Mengganjal Anies, itu sebenarnya sudah dimulai dengan tidak diperpanjangnya jabatan selaku Gubernur DKI Jakarta, karena pemilu dibuat serentak 2024. Anies tetap mesti disudahi di 2022. Perlu diangkat Pejabat Gubernur menggantikannya. Publik mampu membacanya, karena Anies seorang menyebabkan seluruh Gubernur dan Bupati/Walikota yang habis masa jabatannya di 2022 dan 2023 tidak diperpanjang. Sakti benar Anies itu.
Panggung Anies di Jakarta seolah dicukupkan sampai di situ saja. Dengan tidak lagi menjabat sebagai gubernur, maka Anies tak lagi jadi sumber berita yang terus dibicarakan. Tamatlah Anies, itu pikirnya. Tapi yang terjadi tidak demikian. Anies justru menemukan geraknya tak lagi dibatasi panggung seteritorial Jakarta, tapi panggung-panggung lebih luas di seluruh pelosok negeri disiapkan para relawan yang bertumbuh dari Sabang sampai Merauke. Anies makin lincah bergerak, tak terbebani jabatan selaku kepala daerah, yang mustahil bisa bersafari dengan leluasa, jika ia masih sebagai pejabat.

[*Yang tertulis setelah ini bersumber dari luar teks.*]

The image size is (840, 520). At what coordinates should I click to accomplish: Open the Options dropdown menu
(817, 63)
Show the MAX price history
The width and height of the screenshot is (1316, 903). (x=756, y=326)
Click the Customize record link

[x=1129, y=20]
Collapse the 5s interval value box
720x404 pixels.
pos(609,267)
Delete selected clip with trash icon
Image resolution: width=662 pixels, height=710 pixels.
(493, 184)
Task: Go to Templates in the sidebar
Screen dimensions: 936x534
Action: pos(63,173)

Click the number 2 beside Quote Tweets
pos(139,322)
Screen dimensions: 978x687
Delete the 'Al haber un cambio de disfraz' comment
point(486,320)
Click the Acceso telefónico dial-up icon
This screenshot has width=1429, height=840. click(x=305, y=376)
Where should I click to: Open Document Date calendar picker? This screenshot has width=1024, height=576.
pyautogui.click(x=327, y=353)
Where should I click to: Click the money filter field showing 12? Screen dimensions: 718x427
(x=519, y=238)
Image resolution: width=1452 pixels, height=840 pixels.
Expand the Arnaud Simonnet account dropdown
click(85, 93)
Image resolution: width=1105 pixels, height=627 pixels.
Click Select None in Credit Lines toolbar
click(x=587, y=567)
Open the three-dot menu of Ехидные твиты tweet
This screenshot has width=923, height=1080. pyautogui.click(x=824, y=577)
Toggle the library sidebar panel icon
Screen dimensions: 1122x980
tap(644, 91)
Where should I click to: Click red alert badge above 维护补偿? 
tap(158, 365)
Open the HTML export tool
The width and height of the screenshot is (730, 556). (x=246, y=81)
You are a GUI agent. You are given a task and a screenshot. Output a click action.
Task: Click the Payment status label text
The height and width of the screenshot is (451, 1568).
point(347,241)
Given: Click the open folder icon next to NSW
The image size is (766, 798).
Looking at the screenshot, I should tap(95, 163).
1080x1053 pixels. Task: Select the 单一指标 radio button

Maka itu tadi, perlu dibuat peraturan untuk membatasi gerak Anies. Peraturan dibuat terkesan memang pesanan, tidak menjadi masalah. Skenario dipaksakan sekenanya, bahkan terasa kasar sekalipun tidak merasa risih. Wajar jika muncul ketidakpercayaan publik akan adanya pemilu jurdil, jika lembaga penyelenggaranya seperti diseret-seret oleh kepentingan pemesannya. Kekhawatiran yang sama sekali tidak berlebihan
Menuju 2024 di negeri ini--semua kekuatan rezim seperti difokuskan, dan bekerja setidaknya untuk menjegal Anies--berpikir bagaimana Anies tidak makin populer, dan bahkan menghentikan langkahnya menuju pilpres. Tentu dengan segala cara dilakukan.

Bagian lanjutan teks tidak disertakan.